NTSB Identification: ERA11FA151
14 CFR Part 91: General Aviation
Accident occurred Saturday, February 19, 2011 in Ware Shoals, SC
Probable Cause Approval Date: 09/05/2013
Aircraft: CESSNA 150E, registration: N3022J
Injuries: 1 Fatal.

NTSB investigators either traveled in support of this investigation or conducted a significant amount of investigative work without any travel, and used data obtained from various sources to prepare this aircraft accident report.

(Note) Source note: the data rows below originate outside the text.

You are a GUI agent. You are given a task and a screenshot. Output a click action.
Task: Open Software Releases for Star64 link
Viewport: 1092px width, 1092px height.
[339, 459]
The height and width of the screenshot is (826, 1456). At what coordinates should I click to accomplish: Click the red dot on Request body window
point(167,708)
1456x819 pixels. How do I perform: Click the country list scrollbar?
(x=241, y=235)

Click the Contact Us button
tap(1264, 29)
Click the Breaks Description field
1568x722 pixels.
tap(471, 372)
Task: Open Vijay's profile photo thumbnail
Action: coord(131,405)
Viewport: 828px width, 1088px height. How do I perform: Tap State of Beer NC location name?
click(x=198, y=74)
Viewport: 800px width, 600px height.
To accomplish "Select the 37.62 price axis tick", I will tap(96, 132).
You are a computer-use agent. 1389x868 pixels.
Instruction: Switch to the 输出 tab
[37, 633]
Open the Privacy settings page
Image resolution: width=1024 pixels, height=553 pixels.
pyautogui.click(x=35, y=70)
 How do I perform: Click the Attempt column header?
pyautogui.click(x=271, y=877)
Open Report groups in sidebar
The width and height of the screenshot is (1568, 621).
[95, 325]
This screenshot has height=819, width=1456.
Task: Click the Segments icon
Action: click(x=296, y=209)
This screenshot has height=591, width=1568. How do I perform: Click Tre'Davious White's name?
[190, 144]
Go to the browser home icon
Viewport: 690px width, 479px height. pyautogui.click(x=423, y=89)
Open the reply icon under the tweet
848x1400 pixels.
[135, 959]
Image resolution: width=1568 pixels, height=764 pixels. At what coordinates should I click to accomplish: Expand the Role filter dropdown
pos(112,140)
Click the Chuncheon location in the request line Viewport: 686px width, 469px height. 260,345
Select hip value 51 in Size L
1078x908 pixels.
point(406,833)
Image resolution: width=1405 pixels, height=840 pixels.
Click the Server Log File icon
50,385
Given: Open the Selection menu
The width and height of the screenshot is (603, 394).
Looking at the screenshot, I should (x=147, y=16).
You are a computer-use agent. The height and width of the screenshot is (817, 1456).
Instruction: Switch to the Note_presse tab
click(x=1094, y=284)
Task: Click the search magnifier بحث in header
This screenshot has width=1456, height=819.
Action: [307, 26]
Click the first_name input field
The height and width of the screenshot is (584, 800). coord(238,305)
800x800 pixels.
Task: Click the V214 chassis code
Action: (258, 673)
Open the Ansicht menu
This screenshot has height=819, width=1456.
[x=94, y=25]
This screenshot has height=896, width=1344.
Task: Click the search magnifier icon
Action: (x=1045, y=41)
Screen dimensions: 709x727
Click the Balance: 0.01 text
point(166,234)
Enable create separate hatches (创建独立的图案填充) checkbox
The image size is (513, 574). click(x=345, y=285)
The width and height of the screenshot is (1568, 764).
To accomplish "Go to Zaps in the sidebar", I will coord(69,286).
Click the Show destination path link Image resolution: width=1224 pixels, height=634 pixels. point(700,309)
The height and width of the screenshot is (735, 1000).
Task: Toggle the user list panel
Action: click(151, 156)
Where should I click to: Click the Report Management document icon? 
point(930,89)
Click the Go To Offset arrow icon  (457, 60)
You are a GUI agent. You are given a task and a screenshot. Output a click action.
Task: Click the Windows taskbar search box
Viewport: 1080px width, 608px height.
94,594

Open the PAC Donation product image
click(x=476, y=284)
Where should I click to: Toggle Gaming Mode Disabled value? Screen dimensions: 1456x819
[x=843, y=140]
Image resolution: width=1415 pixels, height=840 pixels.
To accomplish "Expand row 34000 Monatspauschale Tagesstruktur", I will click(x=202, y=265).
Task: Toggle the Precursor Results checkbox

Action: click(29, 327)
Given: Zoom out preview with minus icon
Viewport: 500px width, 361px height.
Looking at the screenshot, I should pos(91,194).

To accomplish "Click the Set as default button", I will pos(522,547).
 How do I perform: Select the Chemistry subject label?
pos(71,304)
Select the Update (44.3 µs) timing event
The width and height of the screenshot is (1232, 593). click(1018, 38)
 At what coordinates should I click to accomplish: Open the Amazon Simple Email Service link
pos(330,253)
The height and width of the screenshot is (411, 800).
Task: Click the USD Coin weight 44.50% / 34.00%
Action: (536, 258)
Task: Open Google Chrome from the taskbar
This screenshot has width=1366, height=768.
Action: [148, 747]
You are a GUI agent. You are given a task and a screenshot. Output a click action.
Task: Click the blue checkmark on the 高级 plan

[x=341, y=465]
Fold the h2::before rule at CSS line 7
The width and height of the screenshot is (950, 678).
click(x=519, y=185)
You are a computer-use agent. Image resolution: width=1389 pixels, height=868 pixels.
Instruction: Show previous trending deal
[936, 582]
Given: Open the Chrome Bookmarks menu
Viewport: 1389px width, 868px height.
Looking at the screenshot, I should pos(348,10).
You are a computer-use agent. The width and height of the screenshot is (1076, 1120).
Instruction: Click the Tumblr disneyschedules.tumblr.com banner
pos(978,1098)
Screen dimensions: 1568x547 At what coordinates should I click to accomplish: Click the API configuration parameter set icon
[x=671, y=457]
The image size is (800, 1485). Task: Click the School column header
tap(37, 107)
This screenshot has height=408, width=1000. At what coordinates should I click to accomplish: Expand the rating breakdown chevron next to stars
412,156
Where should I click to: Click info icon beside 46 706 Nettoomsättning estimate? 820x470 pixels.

The non-certificated pilot departed from a field near his private residence for a local flight. According to eyewitnesses, the airplane was observed flying overhead about 10 to 15 feet above a tree, which was about 70 feet in height. One eyewitness reported that the airplane was low enough that he could see the occupant’s profile. Several eyewitnesses stated that when the airplane was in the vicinity of the tree, the engine "revved up," then the left wing dropped. The airplane impacted the ground and nosed over. Examination of the airframe, flight controls, and engine revealed no preaccident malfunctions or anomalies that would have precluded normal operation. Examination of the stall warning switch noted cobwebs inside the mechanism that inhibited the normal operation of the switch. It is likely that the non-certificated pilot was operating the airplane slightly above the stall speed, but no audible warning horn was sounded due to the cobwebs; the pilot then likely let the airspeed drop further, and the airplane stalled and entered a spin; however, due to the close proximity to the ground the pilot was unable to recover. Toxicological testing of the non-certificated pilot’s blood revealed significantly elevated levels of ethanol (alcohol), indicating preaccident ingestion that would have impaired his performance. The testing also indicated the presence of diphenhydramine, a sedating antihistamine, which can result in cognitive and psychomotor impairment. Thus, it is very likely that the combination of alcohol and diphenhydramine impaired the pilot’s cognitive and psychomotor functioning at the time of the accident.

The National Transportation Safety Board determines the probable cause(s) of this accident to be:

The non-certificated pilot's impairment due to alcohol and a sedating antihistamine, which resulted in his failure to maintain airspeed and the subsequent aerodynamic stall and ground impact.